If xis an increasing index, and the increment iis known to be less than n(e.g. when iterating over a circular array of length n), avoid the modulus completely. A loop going

如果x是递增索引，并且i已知增量小于n（例如，在迭代长度为n的圆形数组时），则完全避免模数。一个循环

x += i; if (x >= n) x -= n;

is way faster than

比

x = (x + i) % n;

which you unfortunately find in many text books...

不幸的是，您可以在许多教科书中找到它...

If you really need an expression (e.g. because you are using it in a forstatement), you can use the ugly but efficient

如果你真的需要一个表达式（例如因为你在for语句中使用它），你可以使用丑陋但高效的

x = x + (x+i < n ? i : i-n)

Answer 8

回答by Krystian

idiv — Integer Division

idiv - 整数除法

The idiv instruction divides the contents of the 64 bit integer EDX:EAX (constructed by viewing EDX as the most significant four bytes and EAX as the least significant four bytes) by the specified operand value. The quotient result of the division is stored into EAX, while the remainder is placed in EDX.

idiv 指令将 64 位整数 EDX:EAX（通过将 EDX 视为最高有效的四个字节而 EAX 视为最低有效的四个字节而构造）的内容除以指定的操作数值。除法的商结果存入 EAX ，余数存入EDX。

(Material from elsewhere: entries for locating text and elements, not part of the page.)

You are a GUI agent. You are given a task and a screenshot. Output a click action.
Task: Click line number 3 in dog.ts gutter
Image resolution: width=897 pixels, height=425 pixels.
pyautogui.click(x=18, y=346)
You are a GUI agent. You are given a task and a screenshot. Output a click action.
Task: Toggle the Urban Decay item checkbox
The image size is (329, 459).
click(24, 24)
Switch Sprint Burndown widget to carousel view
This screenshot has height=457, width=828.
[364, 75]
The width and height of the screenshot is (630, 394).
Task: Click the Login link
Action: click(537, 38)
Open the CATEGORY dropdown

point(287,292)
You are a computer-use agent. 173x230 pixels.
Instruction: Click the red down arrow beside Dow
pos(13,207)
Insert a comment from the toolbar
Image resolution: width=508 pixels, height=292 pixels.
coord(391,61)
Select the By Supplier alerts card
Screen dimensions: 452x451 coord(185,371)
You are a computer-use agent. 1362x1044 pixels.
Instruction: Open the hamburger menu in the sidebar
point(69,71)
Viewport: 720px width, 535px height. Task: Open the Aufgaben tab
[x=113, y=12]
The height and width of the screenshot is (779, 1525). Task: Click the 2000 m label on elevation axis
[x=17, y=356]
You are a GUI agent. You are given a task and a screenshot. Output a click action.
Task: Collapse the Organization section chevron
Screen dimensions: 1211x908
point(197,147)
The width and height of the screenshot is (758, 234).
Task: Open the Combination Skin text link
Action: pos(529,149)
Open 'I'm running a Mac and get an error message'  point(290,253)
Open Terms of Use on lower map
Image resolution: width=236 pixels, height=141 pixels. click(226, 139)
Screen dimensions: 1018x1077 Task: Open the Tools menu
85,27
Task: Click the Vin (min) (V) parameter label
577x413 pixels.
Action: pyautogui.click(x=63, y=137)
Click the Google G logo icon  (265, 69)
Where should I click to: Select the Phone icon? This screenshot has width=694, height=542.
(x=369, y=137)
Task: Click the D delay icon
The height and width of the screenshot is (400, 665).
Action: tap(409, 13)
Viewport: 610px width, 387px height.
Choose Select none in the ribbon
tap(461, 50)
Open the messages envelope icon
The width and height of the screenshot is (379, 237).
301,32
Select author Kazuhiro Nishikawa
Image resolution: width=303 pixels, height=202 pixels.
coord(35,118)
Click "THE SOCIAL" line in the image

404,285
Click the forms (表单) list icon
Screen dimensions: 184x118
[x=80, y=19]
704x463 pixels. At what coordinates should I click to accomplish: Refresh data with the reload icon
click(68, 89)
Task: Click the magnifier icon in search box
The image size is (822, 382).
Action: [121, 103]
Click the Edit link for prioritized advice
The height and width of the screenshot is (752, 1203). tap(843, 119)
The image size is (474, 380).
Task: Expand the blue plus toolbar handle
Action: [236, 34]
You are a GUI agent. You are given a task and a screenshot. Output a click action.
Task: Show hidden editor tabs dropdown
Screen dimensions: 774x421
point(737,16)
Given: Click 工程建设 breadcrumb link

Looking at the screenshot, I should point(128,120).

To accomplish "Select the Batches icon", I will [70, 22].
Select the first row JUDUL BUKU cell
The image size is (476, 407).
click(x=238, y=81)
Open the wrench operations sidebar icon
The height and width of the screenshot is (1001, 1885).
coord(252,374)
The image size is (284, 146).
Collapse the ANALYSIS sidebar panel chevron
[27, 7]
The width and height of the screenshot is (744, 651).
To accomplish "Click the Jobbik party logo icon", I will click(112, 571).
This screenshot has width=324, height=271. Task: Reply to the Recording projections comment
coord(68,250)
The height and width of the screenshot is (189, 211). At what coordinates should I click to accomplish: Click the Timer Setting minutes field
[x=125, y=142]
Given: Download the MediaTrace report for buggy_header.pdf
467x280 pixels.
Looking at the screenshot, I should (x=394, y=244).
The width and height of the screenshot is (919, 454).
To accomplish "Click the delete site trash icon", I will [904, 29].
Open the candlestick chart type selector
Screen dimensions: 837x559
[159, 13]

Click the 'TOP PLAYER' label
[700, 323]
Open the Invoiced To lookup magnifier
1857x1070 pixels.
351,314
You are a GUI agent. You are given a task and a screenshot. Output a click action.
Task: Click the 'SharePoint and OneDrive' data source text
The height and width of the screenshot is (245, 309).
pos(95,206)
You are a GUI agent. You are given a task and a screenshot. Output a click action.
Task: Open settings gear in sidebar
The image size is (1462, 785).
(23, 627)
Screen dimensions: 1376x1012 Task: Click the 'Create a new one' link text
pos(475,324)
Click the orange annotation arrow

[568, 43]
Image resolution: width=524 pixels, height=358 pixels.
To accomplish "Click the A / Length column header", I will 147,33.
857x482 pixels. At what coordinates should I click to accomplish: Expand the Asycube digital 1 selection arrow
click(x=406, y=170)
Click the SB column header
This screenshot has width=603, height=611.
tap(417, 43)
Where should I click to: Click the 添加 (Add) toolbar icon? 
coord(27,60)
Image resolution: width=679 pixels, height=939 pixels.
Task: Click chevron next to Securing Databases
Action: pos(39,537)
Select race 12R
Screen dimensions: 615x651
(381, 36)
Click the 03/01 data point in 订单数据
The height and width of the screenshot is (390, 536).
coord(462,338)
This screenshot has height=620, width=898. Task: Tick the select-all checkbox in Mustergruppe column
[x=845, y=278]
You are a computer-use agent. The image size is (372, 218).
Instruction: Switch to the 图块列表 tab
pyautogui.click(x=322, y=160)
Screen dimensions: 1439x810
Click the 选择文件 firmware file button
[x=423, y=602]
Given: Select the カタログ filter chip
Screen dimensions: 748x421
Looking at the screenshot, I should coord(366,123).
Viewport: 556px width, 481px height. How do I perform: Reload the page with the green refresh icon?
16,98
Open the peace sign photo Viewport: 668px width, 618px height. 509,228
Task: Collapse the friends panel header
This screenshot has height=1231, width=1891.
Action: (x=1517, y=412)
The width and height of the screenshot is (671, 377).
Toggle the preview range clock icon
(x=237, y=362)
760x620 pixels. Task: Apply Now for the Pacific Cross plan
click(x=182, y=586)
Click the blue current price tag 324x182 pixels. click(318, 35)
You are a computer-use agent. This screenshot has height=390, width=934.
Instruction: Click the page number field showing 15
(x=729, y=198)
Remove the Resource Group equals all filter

source: http://www.cs.virginia.edu/~evans/cs216/guides/x86.html

来源：http: //www.cs.virginia.edu/~evans/cs216/guides/x86.html

C语言在 C 中计算模量的最优化方法

提问by hasanatkazmi

回答by Michael Burr

回答by caf

回答by Accipitridae

回答by Danvil

回答by blondiepassesby

回答by gabi tomuta

回答by David

回答by Krystian

相关推荐

最近更新

标签

C语言 在 C 中计算模量的最优化方法

提问by hasanatkazmi

回答by Michael Burr

回答by caf

回答by Accipitridae

回答by Danvil

回答by blondiepassesby

回答by gabi tomuta

回答by David

回答by Krystian

相关推荐

C语言 如何从 C 中的函数返回多个值？

C语言 C 中的位掩码 - 如何获取字节的第一位？

C语言 如何从 VIM 运行 C 程序？

C语言 如何在C中的二维数组中输入字符串？

相关推荐

最近更新

标签

C语言在 C 中计算模量的最优化方法

C语言如何从 C 中的函数返回多个值？

C语言如何从 VIM 运行 C 程序？

C语言如何在C中的二维数组中输入字符串？